◆ **Task objective**
Copying rule for the data below: pictures stay out, and only the lines from the one with "You are a GUI" down to the one with "Filter map by Аптеки chip", inclusive, are repeated exactly.
+-------+
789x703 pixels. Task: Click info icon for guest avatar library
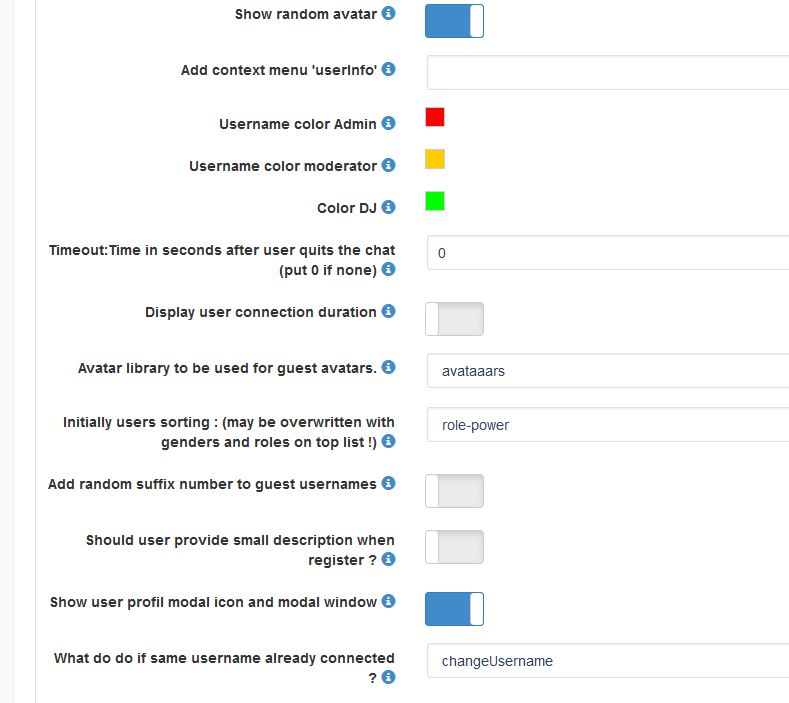[389, 367]
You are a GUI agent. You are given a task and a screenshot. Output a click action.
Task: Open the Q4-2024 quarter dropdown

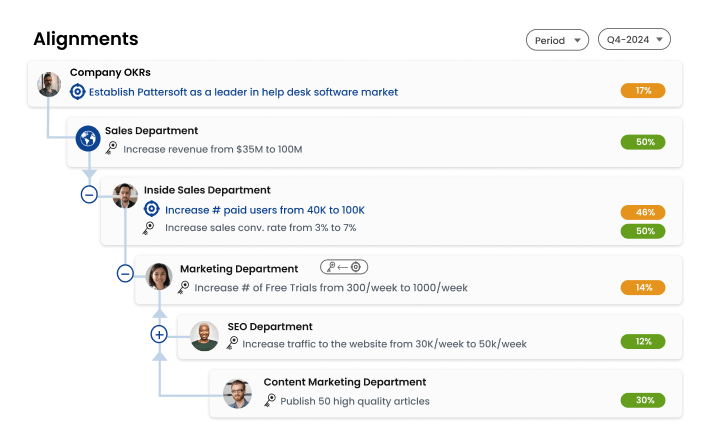[x=634, y=40]
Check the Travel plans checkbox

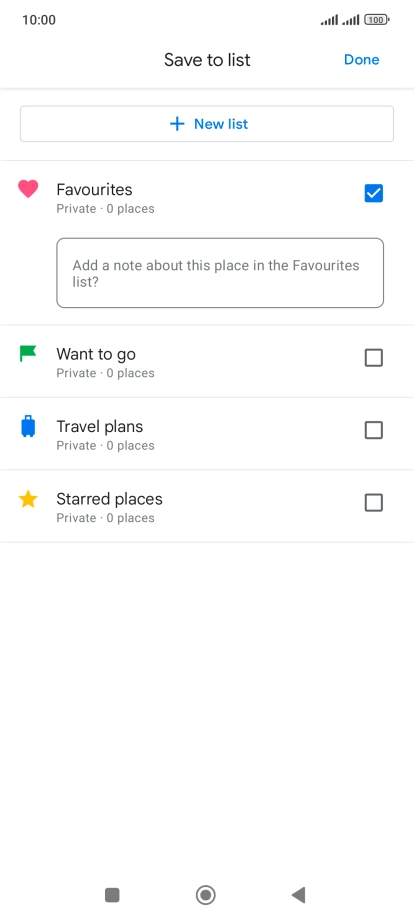click(x=374, y=430)
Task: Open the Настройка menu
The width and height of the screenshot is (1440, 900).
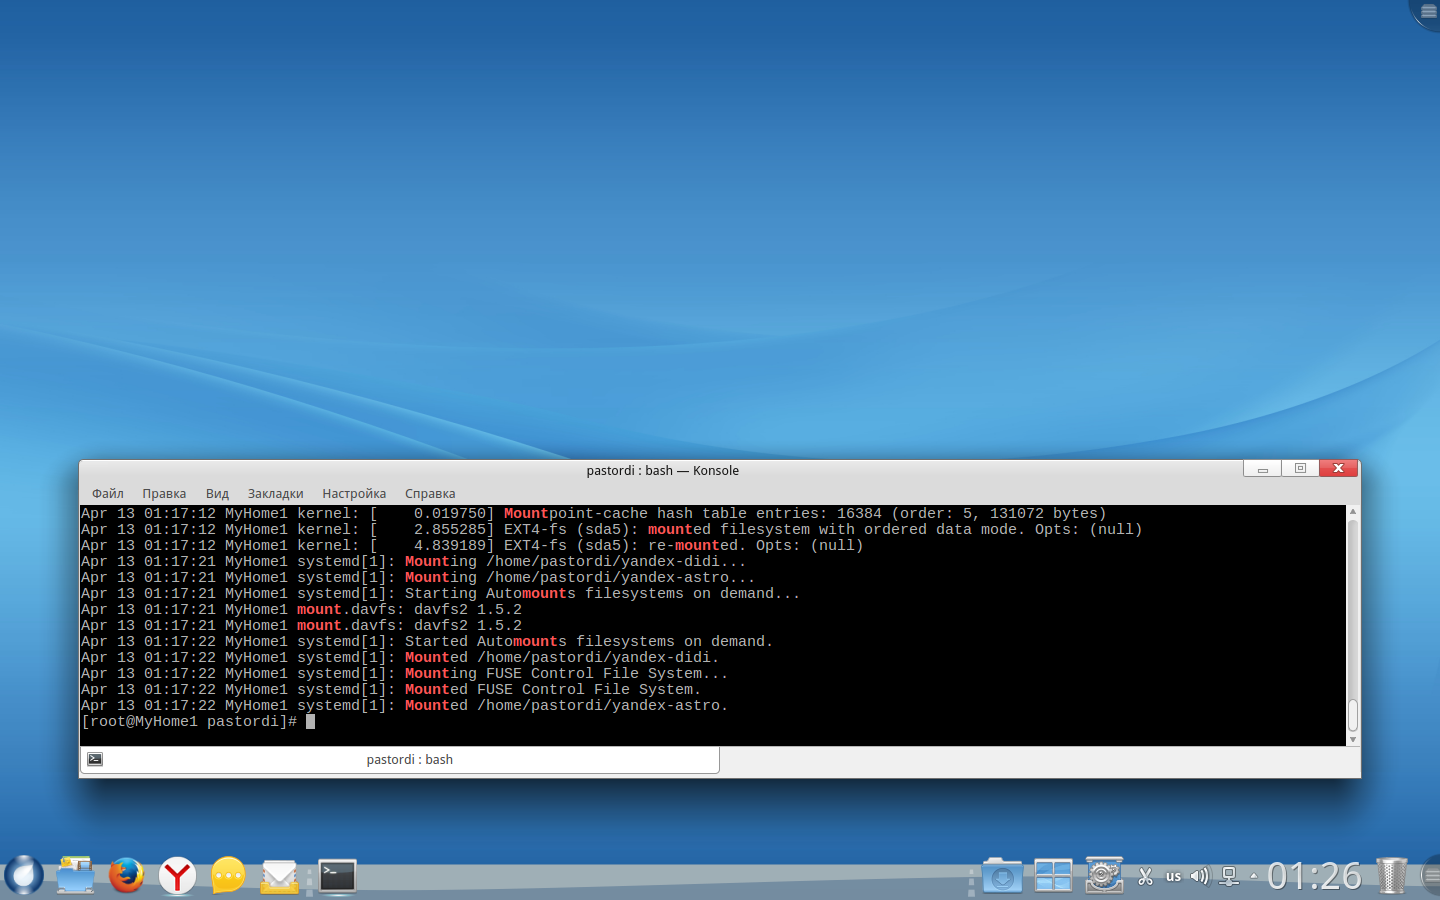Action: coord(354,494)
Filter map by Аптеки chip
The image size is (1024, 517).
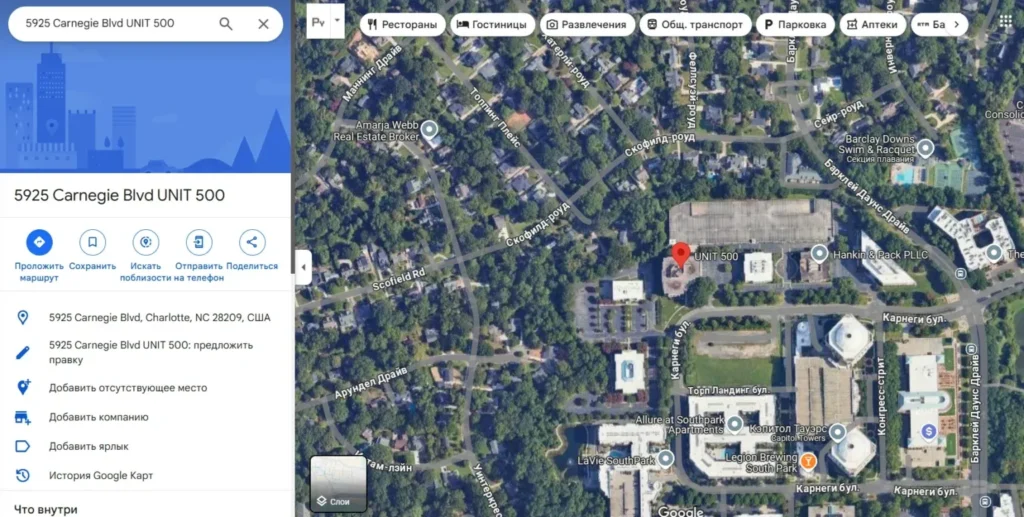[x=872, y=24]
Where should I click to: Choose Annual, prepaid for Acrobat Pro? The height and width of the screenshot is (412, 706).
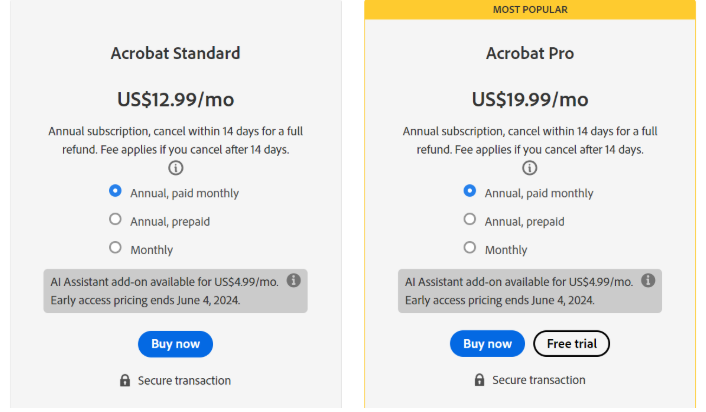pos(470,219)

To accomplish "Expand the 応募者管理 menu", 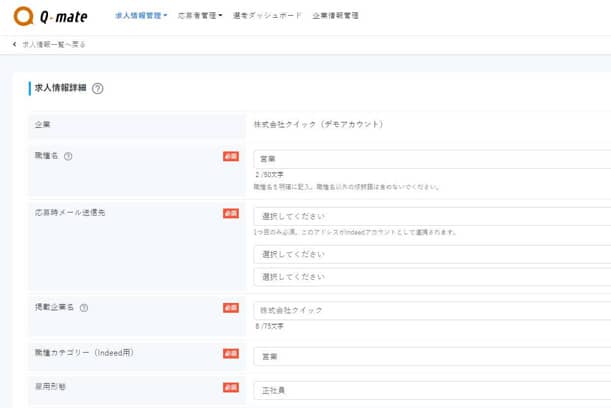I will pos(199,16).
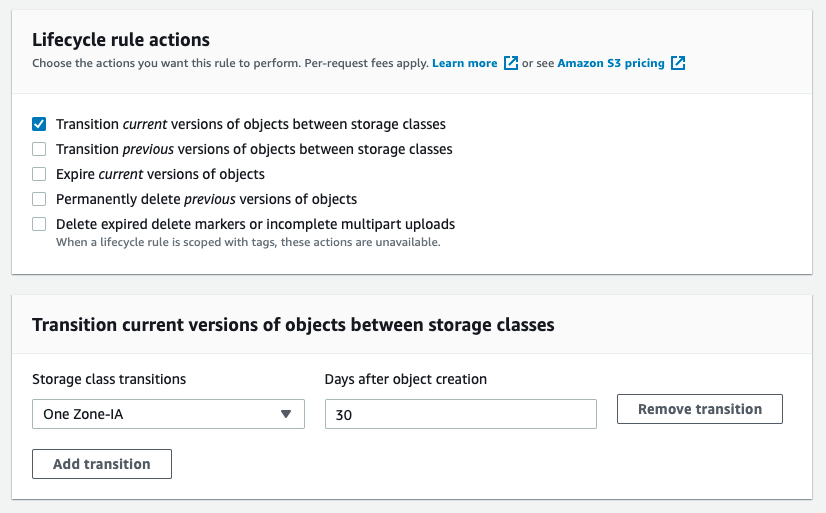Enable Transition previous versions between storage classes

click(x=39, y=149)
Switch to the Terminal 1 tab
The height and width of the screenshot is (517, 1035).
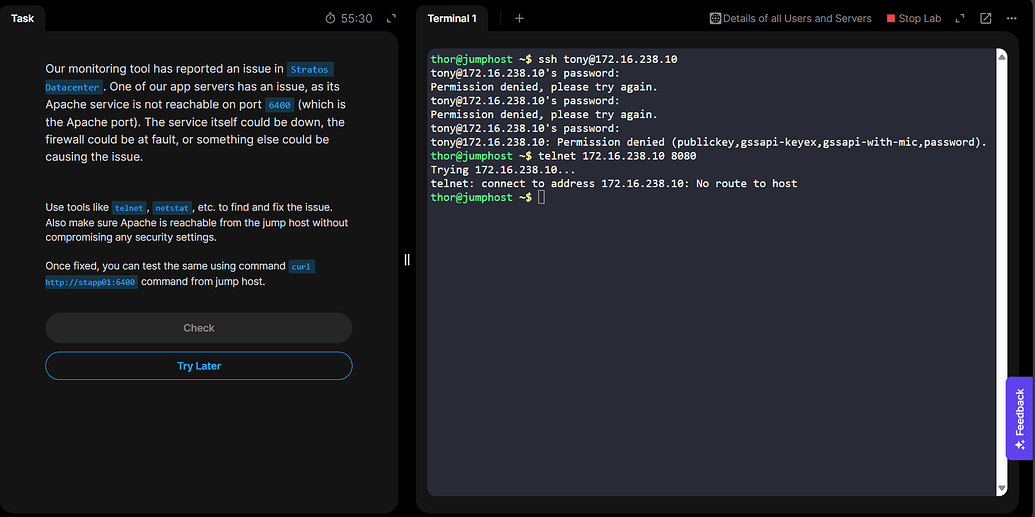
+-------+
◆ **Response below**
You are a GUI agent. You are given a task and a screenshot. Output a click action.
Task: Open the Q4-2024 quarter dropdown

[x=634, y=40]
Check the Travel plans checkbox

click(x=374, y=430)
Task: Open the Настройка menu
The width and height of the screenshot is (1440, 900).
Action: coord(354,494)
Filter map by Аптеки chip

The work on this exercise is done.